Gabriel y Michael habían pasado los últimos días viviendo en la cuarta planta, una zona donde se almacenaban cajas y muebles viejos de oficina. Deek había comprado unos camastros y unos sacos de dormir en una tienda de deportes. El edificio no disponía de duchas, pero por la noche los dos hermanos bajaban a los lavabos del personal y se aseaban con esponjas. Para desayunar tomaban rosquillas y bollos. Un camión de comidas aparcaba todos los días ante la fábrica y unos guardaespaldas les subían burritos de huevo o sándwiches de pavo en cajas de plástico.

Dos salvadoreños los vigilaban durante el día. Cuando los trabajadores se marchaban, Deek aparecía acompañado de un hispano calvo, un antiguo portero de discoteca llamado Jesús Morales. Jesús pasaba la mayor parte del tiempo leyendo revistas de coches y escuchando rancheras por la radio.

Cuando Gabriel se aburría y deseaba conversación bajaba para hablar con Deek. El corpulento samoano debía su apodo al hecho de ser diácono de una iglesia fundamentalista de Long Beach.

– Cada hombre es responsable de su propia alma -había dicho a Gabriel-. Cuando alguien va al infierno deja más sitio en el cielo para los justos.

– ¿Y qué pasa si acabas yendo a parar al infierno, Deek?

– Eso no me va a pasar, colega. Yo voy a ir arriba, a un sitio de los buenos.

– ¿Y si resulta que tienes que matar a alguien?

– Eso depende de la persona. Si realmente se trata de un pecador, entonces habré hecho del mundo un lugar mejor. La basura al basurero. No sé si me entiendes, colega.

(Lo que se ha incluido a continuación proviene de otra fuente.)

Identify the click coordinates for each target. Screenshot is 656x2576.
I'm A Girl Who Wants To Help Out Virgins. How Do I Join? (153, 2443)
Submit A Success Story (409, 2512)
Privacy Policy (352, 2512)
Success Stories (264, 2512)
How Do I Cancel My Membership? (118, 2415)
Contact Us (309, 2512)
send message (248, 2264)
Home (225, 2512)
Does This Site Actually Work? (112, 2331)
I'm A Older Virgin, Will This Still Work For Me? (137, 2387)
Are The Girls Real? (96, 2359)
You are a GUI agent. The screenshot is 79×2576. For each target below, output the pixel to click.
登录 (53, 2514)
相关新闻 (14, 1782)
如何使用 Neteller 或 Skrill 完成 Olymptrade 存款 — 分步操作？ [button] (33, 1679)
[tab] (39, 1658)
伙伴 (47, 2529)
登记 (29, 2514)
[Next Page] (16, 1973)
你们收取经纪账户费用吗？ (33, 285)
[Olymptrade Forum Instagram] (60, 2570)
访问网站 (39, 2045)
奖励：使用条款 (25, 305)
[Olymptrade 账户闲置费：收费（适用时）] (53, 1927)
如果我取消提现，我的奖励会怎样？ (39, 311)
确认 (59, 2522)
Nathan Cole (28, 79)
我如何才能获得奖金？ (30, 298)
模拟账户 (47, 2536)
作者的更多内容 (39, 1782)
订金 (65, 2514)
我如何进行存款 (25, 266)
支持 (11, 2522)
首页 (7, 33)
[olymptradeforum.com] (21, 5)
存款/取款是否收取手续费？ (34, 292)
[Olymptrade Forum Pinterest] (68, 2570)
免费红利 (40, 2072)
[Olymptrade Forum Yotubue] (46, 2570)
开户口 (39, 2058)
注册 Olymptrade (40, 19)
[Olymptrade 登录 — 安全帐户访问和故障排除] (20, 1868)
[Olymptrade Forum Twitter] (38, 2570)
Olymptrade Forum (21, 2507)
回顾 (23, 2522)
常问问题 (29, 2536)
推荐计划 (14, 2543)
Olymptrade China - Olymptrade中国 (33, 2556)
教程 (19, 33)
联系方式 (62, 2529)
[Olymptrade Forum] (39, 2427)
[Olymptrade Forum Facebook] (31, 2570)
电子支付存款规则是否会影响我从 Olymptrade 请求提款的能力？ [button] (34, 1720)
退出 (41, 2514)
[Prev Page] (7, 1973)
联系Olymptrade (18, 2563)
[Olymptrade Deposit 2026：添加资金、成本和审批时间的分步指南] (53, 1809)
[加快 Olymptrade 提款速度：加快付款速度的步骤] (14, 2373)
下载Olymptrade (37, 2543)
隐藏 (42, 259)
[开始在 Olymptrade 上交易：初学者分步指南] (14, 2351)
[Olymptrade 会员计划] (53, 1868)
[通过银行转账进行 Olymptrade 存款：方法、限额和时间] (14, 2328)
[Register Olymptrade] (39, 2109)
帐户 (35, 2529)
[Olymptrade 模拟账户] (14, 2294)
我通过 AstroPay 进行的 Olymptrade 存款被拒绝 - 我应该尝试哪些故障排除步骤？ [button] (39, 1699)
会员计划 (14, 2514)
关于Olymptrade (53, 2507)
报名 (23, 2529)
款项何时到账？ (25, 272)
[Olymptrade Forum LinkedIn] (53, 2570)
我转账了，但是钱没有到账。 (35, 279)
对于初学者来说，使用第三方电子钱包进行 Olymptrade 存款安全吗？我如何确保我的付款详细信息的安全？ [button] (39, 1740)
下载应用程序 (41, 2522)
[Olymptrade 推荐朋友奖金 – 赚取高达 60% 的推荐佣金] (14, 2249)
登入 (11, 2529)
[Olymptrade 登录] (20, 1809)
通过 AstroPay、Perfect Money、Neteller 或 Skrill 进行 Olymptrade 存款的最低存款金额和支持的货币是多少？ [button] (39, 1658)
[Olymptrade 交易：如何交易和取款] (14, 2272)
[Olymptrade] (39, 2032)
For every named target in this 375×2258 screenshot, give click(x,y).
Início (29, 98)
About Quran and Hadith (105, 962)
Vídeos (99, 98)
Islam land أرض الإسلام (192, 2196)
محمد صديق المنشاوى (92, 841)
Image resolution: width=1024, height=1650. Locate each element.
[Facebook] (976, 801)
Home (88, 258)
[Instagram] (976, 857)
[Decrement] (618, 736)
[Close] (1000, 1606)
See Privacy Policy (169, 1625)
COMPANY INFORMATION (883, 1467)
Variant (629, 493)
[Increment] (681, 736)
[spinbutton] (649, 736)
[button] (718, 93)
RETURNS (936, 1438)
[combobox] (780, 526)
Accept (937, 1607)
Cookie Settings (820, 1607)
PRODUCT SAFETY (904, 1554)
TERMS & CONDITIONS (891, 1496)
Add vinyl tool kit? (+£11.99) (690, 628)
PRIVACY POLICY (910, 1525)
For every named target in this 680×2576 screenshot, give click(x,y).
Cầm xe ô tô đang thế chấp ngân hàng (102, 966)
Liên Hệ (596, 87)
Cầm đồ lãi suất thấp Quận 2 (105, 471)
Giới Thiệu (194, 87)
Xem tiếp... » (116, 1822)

Gabriel había subido su Honda y unos cuantos libros hasta el cuarto piso, y pasaba el tiempo desmontando la moto, limpiando cada pieza y volviéndola a montar. Cuando se cansaba leía viejas revistas o una edición de bolsillo de The Tale of Genji.

Echaba de menos la sensación de liberación que lo invadía cada vez que corría con su moto o saltaba de un avión, pero en aquellos momentos se hallaba atrapado en la fábrica. Seguía teniendo pesadillas con el fuego. Se veía dentro de una vieja casa donde contemplaba una mecedora envuelta en feroces llamas amarillas. Jadeaba y se despertaba en la oscuridad. Michael descansaba a unos metros de él, roncando, mientras afuera un camión de la basura vaciaba un contenedor.

Durante el día, Michael caminaba de un lado para otro por la cuarta planta mientras hablaba por el móvil. Intentaba conservar su edificio de Wilshire Boulevard, pero no podía explicar al banco su súbita desaparición. La operación se estaba desmoronando mientras solicitaba un poco más de tiempo.

– Déjalo estar -dijo Gabriel-. Ya encontrarás otro edificio.

– Eso puede tardar años.

– Siempre podemos mudarnos a otra ciudad, empezar una nueva vida.

– Ésta es mi vida. -Michael se sentó en una caja de embalar. Sacó un pañuelo del bolsillo e intentó quitarse una mancha de grasa de la puntera del zapato derecho-. He trabajado duro, Gabe, y ahora tengo la sensación de que todo va a desaparecer.

– Siempre hemos sobrevivido.

Michael meneó la cabeza. Parecía un boxeador que acabara de perder la pelea por el título.

– Quería protegernos, Gabe. Nuestros padres no lo hicieron. Simplemente intentaron ocultarse. El dinero compra la protección. Es como un muro entre tú y el resto del mundo.